The impact had been bad. The Jeep must have tumbled and gone through the wall against the driver’s side and probably rolled through. It was twenty feet past the breach. Just inside the wall, he slowed and began to walk on the edges of his feet to limit his footprints. The Jeep was belly up, its flimsy cabin mostly crushed. Peering under and into the front seats, he was relieved. Masterton was trapped inside, practically crushed double into the edge of the bent steering wheel and against the flat metal of the sparse dashboard. Pure luck had kept him in the Jeep instead of flung forty feet further into the field. He squatted, waited and listened.
The Jeep clicked and creaked as stress and heat leaked from its wrecked form. The smell of fuel was strong enough to overpower the scent of blood. No sound came from the lane or anywhere around, save for the varied hiss and whirl of the growing wind. A front was coming and he would have to speed march home through whatever the sky was about to unleash.
The gurgling, spluttering sound was what he waited for. He reached under to feel for Masterton’s body, then pushed. A grunt and half cry indicated responsiveness to pain. He waited another minute until a wail crept out from beneath the ruined Jeep.
“Can you hear me?” said Thomas.
“Gnnnahhhh!” The guttural wail gave way to sucking breaths then choking.
“You shouldn’t have touched them. Any of them. You were their boss. Their leader. Only the weakest betray people like you did.”
Thomas rose, edged to within reach of the hook, twisted it free and pocketed it. From under his shirts he pulled a rag, wiped it in the stream of leaking fuel and twisted it up. He edged around to the front left wheel, checked there were no traces of wire around the cut brake line then squeezed petrol from the rag onto the line and the brake calliper and set it alight with his Zippo. At the back left wheel he unpicked the wire which had snapped and only cut halfway through the brake line, then doused it as before and set it going. With oversized steps on the edges of his feet he put some distance between him and the wrecked, upturned car. He lit the rag with his zippo and cast it at the twisted compartment near the fuel tank. It took in an instant and he immediately strode towards the wall at the field’s edge without looking back. He scaled the wall in two moves and began the miles of his cross country escape. He heard the roaring of the fire and a guttural choking scream like the ones he’d heard before.
“Motif détecté,” said the system voice that sounded like Marcel. He’d been conditioned to pay such close attention to Marcel’s tones and that night in the Café de Flore was so burned into him that he’d made it his system’s voice to guarantee he paid it serious attention.
It felt like self-flagellation to relive Masterton’s final ride so often, but he deserved worse. He had meted out a kind of one man justice that only God could forgive and no other person on Earth knew about. It was an unhackable, unspoofable key that no one could recreate.

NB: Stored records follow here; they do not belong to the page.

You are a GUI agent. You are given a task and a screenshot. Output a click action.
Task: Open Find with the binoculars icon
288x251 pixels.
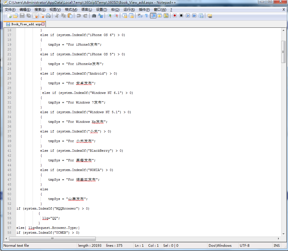(94, 16)
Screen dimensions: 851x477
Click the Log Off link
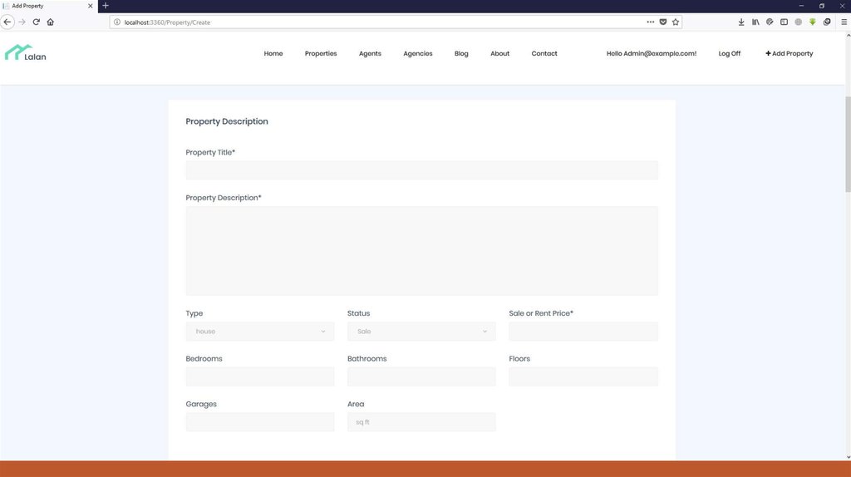pyautogui.click(x=730, y=54)
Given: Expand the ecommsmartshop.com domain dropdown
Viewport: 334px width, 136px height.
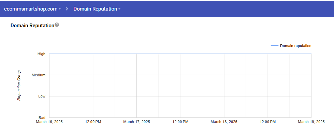Looking at the screenshot, I should 32,9.
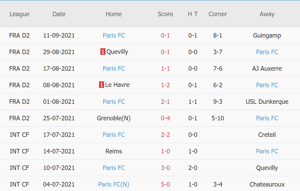Image resolution: width=300 pixels, height=191 pixels.
Task: Open Paris FC away link in 29-08-2021 row
Action: pos(267,52)
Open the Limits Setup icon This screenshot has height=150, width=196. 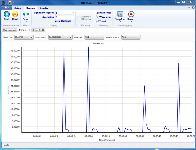pyautogui.click(x=26, y=14)
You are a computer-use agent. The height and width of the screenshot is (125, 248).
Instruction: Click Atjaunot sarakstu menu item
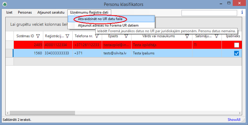(51, 12)
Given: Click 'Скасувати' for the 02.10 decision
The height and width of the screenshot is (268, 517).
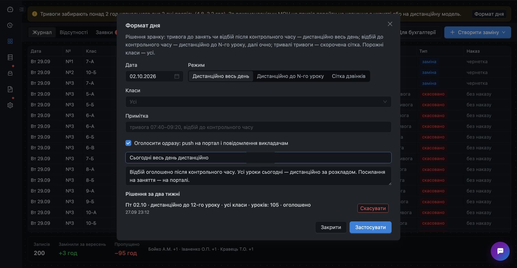Looking at the screenshot, I should pos(373,208).
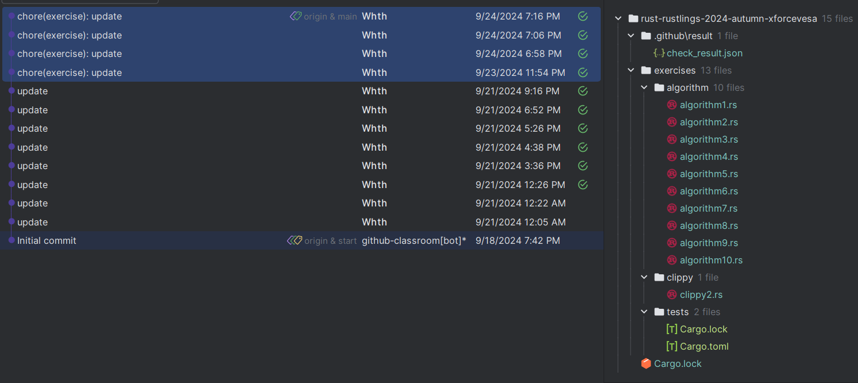Click the 12:26 PM commit's build status check
858x383 pixels.
pos(583,185)
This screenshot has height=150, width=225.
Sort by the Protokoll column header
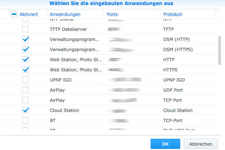pyautogui.click(x=174, y=14)
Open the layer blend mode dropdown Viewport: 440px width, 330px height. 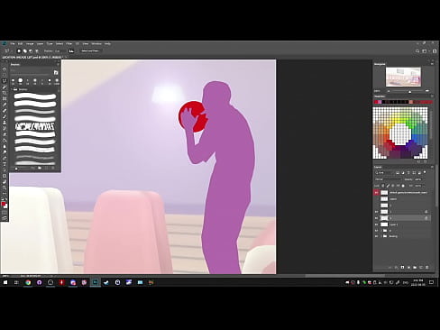[x=388, y=179]
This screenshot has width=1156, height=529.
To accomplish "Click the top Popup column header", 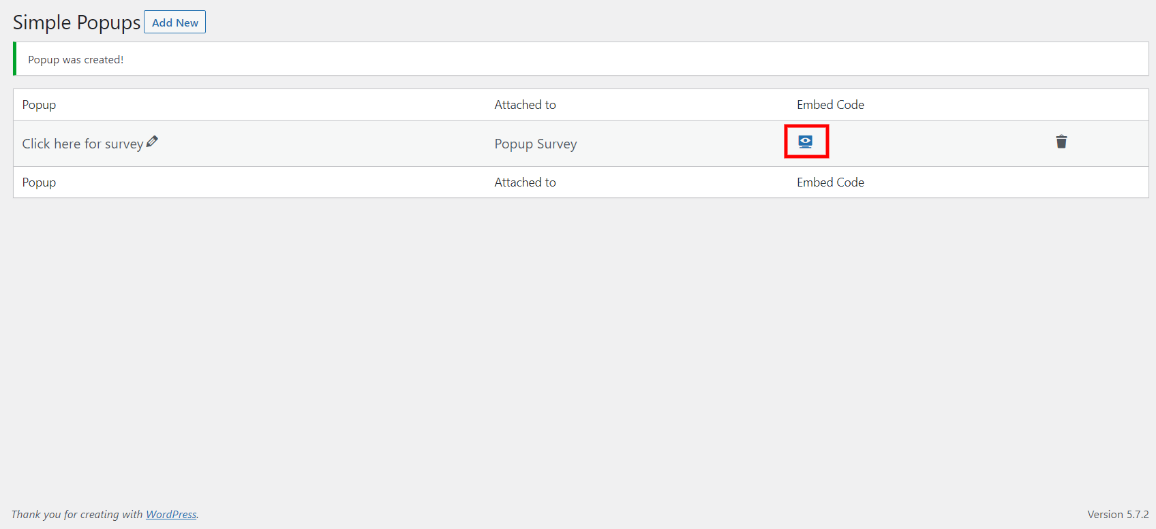I will [x=39, y=105].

He sucked deep breaths in again and again, dumping the innate stress that the trauma forced into him, then returned to the mantra.
Om tat sat. Om tat sat.
It was only at the end of his career that he came to understand what the Agency had really been in his life. It was a double-sided delusion. It pretended to be something that it wasn’t - a servant of the government and therefore of the people; mostly good with a secret bit of necessary evil. Those in it deluded themselves along their own lines, most of which stemmed from that initial false pretence of necessary service, “For God and Country”. He had been no different. With all his access to the most exotic of truths, he had still deluded himself into believing that somehow there was righteousness in there somewhere, on balance, and also that what he himself specifically did was right enough to keep doing, even with all the degrees of compromise and ultimately subterfuge that he and then they had come to employ.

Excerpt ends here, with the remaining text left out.